Because of the opioid epidemic chronic pain is something of a hot topic these days. However, in these discussions the lives of people who live in constant pain are often overlooked. This is because the medical system is set up to fail people with chronic pain. Here’s just some of the ways the medical system leaves people in pain behind:
Pain is no longer considered debilitating, even if it is
Once upon a time living in constant pain was considered a bad thing and doctors did their best to help patients manage their pain. With the rise of the obsession with the opioid crisis pain is no longer considered a factor in healthcare. There’s been a steep rise of doctors touting the pain acceptance movement, despite the fact that long term pain has serious side effects. Many doctors no longer acknowledge that chronic pain can stop someone from living a normal life.
People in pain are treated like addicts
Because pain can no longer be debilitating, people who have chronic pain must be addicts. Anyone who dares to ask for pain medication is almost immediately flagged as an addict, no matter how much evidence there is of a condition.
I personally live with chronic kidney stones as well as chronic pain. I get stones about 6 times a year and they are brutal. I thought that having a provable condition would mean I wouldn’t be labeled an addict. At one time kidney stones would have been considered a condition that needed pain treatment (everyone knows how painful kidney stones are). This is not the case any longer. People with kidney stones are now officially classified as addicts. My kidney stones have caused my pain levels to go so high that I couldn’t stop vomiting, and a doctor told me right to my face that I needed to calm down because I wasn’t going to get any pain medication from him. Don’t believe me? Join any kidney stone group and you’ll see that my experience is almost universal. Pain medication is a rarity.
When people in pain are denied pain medication they are not provided with alternatives
As mentioned previously, pain medication is no longer considered an answer to pain. Instead people are told to accept their pain or take Tylenol. This advice ignores the daily reality of living with pain. Tylenol works for very few people, and is also dangerous in large doses.
Some other alternatives suggested for pain are financially out of reach for most people. Options such as massage and acupuncture are great in theory, but they are not covered by most insurance. Other suggestions such as spinal cord stimulation involve serious and expensive surgery, which is an extreme option that many patients will not be able to explore. Pain relief devices are also financially out of reach for many when you consider the alternative is a $3 a month prescription.

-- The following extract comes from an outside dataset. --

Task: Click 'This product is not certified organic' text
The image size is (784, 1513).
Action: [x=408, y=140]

People in pain are forced to bounce from doctor to doctor with no one to coordinate their care
Finding answers when you have chronic pain is an infuriating process. Oftentimes the pain involves the whole body, and yet doctors are divided up into very specific specialties. Which means there is no one to look at the bigger picture to find the whole problem. This makes getting an actual diagnosis very difficult.

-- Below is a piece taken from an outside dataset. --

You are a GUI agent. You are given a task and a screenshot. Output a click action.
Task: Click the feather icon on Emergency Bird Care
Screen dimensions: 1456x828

Additionally, the patient is forced to coordinate their care between all this doctors, and that is a difficult thing to do. These days pain patients even have to add pain management specialist to the regular cue, because many regular doctors won’t treat pain. So the sick, hurting, miserable patient has to spend hours on the phone coordinating, and then tromp to multiple doctors offices in order to get basic care.
Doctors don’t want to treat someone whose illness never goes away
People like easy answers with easy solutions, and doctors are no different. Chronic pain is long term and complicated, which means that patients with chronic pain are often labeled as “difficult.” Dealing with pain requires a lot of experimentation and individual adaptation, and doctors just don’t have time to do these things. The way that insurance pays out discourages doctors from spending more than 15 minutes on a patient, and chronic pain cannot be dealt with in 15 minutes.

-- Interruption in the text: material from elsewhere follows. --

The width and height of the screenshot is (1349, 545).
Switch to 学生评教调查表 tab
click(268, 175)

The mental and emotional toll of being in constant pain is continually ignored
Mental health is frequently tied to physical health by doctors, but in most cases it is used as an accusation that the person in pain is just imagining it. What is regularly ignored is the mental and emotional toll chronic pain leaves on a person. Being in pain is not easy, and it’s even harder when everyone says you’re faking and you aren’t receiving quality medical care.
We don’t know how many suicides are related to untreated chronic pain, but since the CDC has cracked down on opioids there have many many stories of people ending their lives because of pain. A few years down the road we may have a clearer picture of the devastating effects. Meanwhile people in chronic pain will keep suffering.